### RAW DATA
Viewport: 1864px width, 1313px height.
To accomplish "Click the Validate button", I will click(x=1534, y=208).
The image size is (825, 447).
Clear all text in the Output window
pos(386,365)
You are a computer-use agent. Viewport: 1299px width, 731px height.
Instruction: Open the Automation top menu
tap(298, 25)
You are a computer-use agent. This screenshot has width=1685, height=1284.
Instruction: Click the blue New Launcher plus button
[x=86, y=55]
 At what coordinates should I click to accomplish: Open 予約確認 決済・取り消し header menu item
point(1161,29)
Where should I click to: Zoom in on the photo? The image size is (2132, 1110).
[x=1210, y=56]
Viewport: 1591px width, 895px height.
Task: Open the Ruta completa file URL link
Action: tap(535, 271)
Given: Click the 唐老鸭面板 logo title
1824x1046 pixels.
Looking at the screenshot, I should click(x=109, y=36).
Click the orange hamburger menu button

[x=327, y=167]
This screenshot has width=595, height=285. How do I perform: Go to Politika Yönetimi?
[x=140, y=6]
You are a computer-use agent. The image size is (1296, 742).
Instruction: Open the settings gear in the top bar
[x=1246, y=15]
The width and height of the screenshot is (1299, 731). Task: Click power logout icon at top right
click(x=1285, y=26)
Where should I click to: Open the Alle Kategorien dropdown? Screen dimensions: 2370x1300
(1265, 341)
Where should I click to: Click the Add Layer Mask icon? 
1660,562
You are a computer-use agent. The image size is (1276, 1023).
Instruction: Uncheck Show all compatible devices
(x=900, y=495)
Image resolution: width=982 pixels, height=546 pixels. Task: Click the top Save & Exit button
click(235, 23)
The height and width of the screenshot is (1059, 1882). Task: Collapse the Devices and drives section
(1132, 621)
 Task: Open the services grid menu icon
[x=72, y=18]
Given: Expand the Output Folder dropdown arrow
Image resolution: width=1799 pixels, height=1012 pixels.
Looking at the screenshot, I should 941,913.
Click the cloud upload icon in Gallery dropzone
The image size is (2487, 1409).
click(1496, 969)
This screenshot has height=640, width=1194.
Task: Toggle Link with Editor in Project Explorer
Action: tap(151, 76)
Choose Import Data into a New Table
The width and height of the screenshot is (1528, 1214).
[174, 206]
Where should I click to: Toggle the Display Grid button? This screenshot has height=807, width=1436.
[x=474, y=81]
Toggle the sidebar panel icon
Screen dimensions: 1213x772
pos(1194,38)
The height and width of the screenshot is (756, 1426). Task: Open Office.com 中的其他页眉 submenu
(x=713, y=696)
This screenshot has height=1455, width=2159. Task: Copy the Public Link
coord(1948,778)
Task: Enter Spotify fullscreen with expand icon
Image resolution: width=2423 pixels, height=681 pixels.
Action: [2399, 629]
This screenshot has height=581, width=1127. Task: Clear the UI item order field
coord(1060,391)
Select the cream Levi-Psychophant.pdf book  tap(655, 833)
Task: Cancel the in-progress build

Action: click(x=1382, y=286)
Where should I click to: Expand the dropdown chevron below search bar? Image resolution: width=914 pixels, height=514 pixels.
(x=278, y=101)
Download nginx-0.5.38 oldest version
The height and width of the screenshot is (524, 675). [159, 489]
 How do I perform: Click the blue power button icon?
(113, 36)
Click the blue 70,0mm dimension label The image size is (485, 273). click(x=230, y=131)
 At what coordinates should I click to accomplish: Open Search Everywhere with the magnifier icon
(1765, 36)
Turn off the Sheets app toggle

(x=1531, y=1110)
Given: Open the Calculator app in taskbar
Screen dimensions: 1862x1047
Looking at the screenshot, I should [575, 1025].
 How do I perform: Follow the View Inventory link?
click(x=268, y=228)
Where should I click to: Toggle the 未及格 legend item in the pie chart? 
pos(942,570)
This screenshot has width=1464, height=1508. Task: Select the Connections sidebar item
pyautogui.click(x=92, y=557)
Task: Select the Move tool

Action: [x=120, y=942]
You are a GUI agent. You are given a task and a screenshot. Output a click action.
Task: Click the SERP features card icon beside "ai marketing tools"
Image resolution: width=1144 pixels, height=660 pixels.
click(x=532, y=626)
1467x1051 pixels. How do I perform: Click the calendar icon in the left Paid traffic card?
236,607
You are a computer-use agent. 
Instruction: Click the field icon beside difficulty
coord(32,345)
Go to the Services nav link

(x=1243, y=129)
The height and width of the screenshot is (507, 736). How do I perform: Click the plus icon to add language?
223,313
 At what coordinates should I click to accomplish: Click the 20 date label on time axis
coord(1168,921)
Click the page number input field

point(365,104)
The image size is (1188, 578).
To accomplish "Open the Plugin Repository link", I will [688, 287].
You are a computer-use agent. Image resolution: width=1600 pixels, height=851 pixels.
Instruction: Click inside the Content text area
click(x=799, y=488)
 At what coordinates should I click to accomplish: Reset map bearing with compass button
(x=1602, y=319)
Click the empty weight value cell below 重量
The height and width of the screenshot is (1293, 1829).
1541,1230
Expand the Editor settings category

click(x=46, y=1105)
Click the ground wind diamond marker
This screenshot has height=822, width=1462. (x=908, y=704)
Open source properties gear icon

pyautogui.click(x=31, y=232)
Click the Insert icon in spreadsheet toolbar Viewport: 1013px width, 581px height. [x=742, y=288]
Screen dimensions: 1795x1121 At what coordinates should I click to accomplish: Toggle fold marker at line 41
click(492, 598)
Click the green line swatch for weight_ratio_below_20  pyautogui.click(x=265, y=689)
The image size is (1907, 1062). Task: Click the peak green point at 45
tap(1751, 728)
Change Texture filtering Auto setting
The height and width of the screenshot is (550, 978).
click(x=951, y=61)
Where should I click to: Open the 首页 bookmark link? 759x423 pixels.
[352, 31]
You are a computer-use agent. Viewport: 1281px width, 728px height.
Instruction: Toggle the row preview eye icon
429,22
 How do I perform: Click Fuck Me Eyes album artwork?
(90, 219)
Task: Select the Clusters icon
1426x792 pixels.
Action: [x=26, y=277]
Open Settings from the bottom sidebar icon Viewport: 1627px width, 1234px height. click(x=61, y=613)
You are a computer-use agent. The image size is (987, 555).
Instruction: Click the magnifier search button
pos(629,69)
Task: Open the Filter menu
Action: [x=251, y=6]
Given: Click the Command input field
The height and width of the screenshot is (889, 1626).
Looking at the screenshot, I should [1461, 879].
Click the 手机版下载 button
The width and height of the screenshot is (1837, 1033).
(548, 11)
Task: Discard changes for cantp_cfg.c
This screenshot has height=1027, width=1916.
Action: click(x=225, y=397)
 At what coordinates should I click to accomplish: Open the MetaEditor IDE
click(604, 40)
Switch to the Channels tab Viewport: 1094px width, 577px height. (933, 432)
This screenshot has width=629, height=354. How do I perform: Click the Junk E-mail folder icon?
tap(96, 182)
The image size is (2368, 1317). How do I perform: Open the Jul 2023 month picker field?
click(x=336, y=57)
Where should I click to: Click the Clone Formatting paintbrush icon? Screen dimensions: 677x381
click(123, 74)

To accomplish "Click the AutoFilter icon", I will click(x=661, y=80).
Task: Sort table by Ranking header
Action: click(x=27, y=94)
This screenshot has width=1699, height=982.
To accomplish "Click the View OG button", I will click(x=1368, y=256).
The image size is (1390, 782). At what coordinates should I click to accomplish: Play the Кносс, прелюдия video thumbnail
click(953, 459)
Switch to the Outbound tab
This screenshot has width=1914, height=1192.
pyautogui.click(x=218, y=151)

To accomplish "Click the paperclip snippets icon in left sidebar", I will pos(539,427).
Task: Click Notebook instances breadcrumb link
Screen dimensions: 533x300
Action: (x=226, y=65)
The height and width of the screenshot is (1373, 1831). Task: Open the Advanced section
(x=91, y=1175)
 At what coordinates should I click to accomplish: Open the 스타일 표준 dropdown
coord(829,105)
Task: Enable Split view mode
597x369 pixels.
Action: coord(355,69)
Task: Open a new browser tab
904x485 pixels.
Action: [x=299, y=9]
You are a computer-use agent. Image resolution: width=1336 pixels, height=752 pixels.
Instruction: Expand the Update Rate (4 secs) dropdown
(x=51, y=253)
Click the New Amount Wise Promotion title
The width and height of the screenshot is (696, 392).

### EXERCISE
In the data above, repeat exactly each line from the first through the line that contains "You are a computer-use agent. This", and give nothing else.

### ANSWER TO THIS TASK
Viewport: 1864px width, 1313px height.
To accomplish "Click the Validate button", I will click(x=1534, y=208).
The image size is (825, 447).
Clear all text in the Output window
pos(386,365)
You are a computer-use agent. Viewport: 1299px width, 731px height.
Instruction: Open the Automation top menu
tap(298, 25)
You are a computer-use agent. This screenshot has width=1685, height=1284.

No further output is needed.